#### [Aim of the task]
Your output must be the line containing "冒险 (279, 128)" followed by every later line in the entries below, all copied exactly.

##### Data to use #####

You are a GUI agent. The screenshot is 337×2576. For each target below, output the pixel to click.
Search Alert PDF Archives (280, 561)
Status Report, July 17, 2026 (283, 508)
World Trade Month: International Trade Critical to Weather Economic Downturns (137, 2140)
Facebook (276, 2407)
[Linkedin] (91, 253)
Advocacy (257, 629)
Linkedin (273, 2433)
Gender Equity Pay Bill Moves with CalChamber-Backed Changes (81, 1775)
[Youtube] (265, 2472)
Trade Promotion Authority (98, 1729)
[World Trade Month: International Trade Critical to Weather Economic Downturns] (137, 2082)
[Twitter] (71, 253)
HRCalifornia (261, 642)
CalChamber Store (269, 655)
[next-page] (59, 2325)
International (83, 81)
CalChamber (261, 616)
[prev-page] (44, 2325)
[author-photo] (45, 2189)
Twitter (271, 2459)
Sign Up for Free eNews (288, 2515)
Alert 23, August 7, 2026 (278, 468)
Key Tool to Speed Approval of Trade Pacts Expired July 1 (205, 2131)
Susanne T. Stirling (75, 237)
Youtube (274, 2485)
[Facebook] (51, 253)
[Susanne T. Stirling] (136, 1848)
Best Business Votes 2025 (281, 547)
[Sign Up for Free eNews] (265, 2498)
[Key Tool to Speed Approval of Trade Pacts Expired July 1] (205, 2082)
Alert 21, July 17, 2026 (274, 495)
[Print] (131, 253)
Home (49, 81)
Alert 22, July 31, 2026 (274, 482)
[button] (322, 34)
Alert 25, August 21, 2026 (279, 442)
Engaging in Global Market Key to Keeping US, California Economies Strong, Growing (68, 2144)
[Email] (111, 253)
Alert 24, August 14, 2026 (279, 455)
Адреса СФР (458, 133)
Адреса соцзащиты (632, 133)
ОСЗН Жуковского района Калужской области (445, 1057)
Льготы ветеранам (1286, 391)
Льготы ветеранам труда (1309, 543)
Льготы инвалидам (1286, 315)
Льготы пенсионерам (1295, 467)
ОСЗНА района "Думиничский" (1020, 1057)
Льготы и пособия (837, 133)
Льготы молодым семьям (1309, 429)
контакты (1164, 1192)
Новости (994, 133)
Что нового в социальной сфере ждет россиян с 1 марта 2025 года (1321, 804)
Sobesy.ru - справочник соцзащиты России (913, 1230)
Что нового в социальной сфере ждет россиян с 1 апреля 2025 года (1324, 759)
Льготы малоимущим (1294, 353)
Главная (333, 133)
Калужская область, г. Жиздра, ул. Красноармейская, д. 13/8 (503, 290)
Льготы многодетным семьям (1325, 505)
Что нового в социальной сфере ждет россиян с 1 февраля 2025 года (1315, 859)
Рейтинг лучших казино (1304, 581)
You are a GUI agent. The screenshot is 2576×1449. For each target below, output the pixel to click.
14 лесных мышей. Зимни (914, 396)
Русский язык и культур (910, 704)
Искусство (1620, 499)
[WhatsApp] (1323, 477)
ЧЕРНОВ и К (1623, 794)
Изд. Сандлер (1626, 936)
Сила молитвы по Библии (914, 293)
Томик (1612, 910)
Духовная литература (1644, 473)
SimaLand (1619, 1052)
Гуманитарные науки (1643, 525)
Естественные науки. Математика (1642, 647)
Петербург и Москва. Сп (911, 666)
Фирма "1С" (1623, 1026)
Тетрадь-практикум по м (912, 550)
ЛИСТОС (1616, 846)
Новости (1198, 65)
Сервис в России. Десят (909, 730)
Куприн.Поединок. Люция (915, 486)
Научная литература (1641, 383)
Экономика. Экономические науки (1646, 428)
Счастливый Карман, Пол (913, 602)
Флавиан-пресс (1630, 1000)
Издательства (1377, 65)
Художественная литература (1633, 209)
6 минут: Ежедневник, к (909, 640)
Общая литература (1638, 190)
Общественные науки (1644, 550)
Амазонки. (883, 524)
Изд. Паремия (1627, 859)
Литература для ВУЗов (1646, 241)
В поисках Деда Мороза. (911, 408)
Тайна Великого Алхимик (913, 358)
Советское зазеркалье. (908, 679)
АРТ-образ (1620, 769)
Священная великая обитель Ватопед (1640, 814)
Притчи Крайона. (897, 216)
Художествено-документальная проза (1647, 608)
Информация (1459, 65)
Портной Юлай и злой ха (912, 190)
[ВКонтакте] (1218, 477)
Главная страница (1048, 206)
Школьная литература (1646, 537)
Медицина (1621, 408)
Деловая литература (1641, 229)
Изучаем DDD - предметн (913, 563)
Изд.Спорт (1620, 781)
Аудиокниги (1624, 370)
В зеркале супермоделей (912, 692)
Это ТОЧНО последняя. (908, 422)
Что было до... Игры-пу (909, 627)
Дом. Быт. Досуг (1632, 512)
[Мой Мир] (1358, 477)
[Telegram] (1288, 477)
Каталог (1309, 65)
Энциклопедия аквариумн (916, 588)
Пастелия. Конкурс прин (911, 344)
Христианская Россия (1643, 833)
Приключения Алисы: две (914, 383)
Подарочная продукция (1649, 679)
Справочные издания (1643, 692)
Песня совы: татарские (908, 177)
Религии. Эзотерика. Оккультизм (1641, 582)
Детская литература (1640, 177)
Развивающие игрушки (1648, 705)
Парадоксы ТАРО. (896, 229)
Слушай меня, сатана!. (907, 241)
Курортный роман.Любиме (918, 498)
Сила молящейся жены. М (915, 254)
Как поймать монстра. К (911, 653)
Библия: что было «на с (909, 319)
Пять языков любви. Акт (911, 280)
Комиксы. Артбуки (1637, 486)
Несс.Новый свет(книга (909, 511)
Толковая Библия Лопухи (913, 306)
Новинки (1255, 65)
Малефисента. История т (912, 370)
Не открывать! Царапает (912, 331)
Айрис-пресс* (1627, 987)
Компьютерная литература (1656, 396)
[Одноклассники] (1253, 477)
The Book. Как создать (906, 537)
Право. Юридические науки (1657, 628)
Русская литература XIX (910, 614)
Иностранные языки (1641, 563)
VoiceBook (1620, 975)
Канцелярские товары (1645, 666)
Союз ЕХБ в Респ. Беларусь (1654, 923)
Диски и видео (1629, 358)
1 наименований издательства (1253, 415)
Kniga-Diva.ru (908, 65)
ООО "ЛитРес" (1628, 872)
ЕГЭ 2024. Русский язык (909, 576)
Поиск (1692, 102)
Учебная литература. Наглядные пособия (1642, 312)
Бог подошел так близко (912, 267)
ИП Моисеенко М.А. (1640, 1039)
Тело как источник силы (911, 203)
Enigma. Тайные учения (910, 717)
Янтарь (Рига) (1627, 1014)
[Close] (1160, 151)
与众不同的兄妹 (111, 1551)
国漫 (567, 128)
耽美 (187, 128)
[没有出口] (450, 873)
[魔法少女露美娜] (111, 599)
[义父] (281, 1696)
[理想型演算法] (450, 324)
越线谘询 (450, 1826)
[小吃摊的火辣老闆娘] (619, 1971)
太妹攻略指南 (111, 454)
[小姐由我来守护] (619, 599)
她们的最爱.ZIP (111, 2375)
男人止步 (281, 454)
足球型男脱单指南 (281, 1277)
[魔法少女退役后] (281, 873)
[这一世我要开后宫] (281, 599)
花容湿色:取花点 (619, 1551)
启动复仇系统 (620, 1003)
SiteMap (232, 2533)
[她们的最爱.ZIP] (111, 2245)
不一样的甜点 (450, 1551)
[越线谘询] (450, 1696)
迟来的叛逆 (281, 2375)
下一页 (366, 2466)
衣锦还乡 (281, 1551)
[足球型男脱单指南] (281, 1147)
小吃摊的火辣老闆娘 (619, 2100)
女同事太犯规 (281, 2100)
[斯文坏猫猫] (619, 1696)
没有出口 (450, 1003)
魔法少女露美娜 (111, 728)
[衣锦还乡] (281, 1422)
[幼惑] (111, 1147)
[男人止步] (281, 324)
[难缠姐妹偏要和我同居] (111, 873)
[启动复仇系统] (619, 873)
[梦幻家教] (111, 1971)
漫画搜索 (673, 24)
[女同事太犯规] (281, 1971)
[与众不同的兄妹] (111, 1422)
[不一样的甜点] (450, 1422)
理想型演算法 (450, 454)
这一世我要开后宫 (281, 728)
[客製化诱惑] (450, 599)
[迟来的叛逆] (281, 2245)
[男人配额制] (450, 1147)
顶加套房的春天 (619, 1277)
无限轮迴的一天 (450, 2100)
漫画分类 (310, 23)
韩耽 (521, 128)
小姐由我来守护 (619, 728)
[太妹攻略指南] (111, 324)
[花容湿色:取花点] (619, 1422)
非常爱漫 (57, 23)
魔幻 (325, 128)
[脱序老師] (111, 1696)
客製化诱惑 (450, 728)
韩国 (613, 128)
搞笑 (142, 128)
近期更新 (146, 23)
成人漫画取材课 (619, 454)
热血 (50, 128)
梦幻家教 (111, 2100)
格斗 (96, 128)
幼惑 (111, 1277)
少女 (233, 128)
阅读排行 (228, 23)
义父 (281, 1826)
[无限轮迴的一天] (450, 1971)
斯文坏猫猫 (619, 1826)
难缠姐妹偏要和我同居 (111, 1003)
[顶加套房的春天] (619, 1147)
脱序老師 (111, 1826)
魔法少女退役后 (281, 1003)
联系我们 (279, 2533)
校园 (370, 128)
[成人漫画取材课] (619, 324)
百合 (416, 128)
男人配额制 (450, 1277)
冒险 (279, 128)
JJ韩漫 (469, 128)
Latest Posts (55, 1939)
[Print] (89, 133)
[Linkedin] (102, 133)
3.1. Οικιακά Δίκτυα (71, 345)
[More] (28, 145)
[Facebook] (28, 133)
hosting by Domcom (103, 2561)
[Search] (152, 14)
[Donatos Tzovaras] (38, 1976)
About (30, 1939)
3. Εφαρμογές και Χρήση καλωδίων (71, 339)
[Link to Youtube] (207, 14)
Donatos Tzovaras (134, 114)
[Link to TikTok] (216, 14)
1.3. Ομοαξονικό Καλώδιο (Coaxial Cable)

#####

#### [Output for this exercise]
冒险 (279, 128)
JJ韩漫 (469, 128)
Latest Posts (55, 1939)
[Print] (89, 133)
[Linkedin] (102, 133)
3.1. Οικιακά Δίκτυα (71, 345)
[More] (28, 145)
[Facebook] (28, 133)
hosting by Domcom (103, 2561)
[Search] (152, 14)
[Donatos Tzovaras] (38, 1976)
About (30, 1939)
3. Εφαρμογές και Χρήση καλωδίων (71, 339)
[Link to Youtube] (207, 14)
Donatos Tzovaras (134, 114)
[Link to TikTok] (216, 14)
1.3. Ομοαξονικό Καλώδιο (Coaxial Cable)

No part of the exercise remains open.